**Task to carry out:**
When the line containing "The image size is (850, 496)." appears in the data below, begin copying there and stop only after the line containing "Open the workspace folder breadcrumb".
**** Working data ****
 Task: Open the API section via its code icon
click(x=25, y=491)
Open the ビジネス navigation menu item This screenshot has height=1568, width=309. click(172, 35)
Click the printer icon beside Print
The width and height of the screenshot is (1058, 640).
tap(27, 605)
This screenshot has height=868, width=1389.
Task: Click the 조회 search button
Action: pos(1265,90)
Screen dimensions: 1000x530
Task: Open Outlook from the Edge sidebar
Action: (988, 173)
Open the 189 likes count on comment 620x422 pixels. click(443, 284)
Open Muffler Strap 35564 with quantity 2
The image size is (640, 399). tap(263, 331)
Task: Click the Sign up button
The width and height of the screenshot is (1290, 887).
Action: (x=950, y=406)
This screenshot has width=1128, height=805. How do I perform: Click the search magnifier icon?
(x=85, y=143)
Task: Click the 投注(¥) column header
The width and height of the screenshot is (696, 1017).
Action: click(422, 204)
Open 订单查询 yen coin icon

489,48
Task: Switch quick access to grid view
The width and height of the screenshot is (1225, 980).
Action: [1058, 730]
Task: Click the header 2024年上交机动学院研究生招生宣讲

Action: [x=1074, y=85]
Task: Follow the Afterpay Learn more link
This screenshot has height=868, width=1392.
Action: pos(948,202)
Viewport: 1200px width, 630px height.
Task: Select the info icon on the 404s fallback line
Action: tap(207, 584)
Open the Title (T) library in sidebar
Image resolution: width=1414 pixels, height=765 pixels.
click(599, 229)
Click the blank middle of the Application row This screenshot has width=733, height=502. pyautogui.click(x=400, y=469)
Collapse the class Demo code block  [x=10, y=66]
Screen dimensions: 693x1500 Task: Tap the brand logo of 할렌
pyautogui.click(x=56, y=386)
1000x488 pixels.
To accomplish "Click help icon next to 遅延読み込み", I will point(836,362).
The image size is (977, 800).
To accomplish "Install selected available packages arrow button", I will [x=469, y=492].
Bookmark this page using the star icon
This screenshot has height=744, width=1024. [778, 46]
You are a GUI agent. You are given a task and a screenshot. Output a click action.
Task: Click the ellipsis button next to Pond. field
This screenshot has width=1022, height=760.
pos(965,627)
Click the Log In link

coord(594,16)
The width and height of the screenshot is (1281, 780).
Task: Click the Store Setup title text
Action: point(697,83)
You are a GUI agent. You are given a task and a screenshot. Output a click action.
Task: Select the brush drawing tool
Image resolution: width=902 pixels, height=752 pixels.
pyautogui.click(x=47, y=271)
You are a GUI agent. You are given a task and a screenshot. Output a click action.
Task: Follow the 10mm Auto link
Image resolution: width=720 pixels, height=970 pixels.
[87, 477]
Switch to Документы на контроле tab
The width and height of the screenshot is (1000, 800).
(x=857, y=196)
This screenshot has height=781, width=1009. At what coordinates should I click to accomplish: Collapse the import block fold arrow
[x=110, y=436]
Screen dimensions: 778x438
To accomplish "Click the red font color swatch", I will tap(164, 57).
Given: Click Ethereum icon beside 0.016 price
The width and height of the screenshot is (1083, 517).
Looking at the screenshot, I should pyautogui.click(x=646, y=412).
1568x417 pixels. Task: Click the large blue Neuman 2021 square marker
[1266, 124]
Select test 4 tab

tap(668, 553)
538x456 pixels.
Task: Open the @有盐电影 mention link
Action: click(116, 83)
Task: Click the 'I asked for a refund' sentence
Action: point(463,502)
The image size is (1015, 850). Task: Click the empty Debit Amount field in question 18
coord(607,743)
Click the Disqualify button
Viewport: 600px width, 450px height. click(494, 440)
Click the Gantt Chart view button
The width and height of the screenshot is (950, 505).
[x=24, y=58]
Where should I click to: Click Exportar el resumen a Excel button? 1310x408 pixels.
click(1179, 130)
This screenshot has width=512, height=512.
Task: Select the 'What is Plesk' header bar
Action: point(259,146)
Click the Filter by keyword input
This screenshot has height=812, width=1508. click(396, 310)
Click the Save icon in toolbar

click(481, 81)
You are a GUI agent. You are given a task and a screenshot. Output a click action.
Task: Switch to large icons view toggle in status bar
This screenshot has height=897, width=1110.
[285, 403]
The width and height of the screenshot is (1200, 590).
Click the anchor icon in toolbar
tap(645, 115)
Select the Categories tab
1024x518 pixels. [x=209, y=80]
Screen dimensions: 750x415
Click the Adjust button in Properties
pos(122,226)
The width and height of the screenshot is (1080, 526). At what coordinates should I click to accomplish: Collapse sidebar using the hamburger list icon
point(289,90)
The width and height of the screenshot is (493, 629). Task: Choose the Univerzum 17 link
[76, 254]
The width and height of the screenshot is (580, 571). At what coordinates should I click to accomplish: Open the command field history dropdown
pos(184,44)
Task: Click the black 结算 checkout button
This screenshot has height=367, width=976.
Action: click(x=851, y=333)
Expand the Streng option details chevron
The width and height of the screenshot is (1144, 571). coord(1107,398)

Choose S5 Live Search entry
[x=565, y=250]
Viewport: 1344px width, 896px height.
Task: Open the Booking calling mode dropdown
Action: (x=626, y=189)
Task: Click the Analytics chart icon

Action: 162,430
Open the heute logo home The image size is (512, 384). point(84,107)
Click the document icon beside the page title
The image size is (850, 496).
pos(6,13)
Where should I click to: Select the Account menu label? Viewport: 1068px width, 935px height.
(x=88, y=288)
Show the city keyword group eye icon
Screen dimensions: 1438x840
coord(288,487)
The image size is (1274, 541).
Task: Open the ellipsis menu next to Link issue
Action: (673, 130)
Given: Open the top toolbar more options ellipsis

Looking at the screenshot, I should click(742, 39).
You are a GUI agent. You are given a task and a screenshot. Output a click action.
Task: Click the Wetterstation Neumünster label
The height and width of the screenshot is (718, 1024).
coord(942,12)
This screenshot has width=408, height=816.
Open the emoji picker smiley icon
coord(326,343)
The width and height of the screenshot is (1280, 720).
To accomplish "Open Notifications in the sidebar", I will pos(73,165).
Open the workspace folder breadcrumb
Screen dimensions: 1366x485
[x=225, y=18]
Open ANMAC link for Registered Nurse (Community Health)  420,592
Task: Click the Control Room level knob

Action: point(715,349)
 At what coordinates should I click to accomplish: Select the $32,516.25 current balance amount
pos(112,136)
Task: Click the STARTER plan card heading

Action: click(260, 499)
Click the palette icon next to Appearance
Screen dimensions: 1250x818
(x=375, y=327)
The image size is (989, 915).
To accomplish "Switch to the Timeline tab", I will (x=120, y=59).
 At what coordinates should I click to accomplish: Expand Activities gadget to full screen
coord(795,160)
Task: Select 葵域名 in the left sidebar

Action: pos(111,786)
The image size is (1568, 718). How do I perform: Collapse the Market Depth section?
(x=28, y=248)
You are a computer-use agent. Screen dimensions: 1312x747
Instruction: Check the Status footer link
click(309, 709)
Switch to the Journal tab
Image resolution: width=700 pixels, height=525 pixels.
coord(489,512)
****
**The completed task:**
The image size is (850, 496).
pos(6,13)
Where should I click to: Select the Account menu label? Viewport: 1068px width, 935px height.
(x=88, y=288)
Show the city keyword group eye icon
Screen dimensions: 1438x840
coord(288,487)
The image size is (1274, 541).
Task: Open the ellipsis menu next to Link issue
Action: (673, 130)
Given: Open the top toolbar more options ellipsis

Looking at the screenshot, I should click(742, 39).
You are a GUI agent. You are given a task and a screenshot. Output a click action.
Task: Click the Wetterstation Neumünster label
The height and width of the screenshot is (718, 1024).
coord(942,12)
This screenshot has width=408, height=816.
Open the emoji picker smiley icon
coord(326,343)
The width and height of the screenshot is (1280, 720).
To accomplish "Open Notifications in the sidebar", I will pos(73,165).
Open the workspace folder breadcrumb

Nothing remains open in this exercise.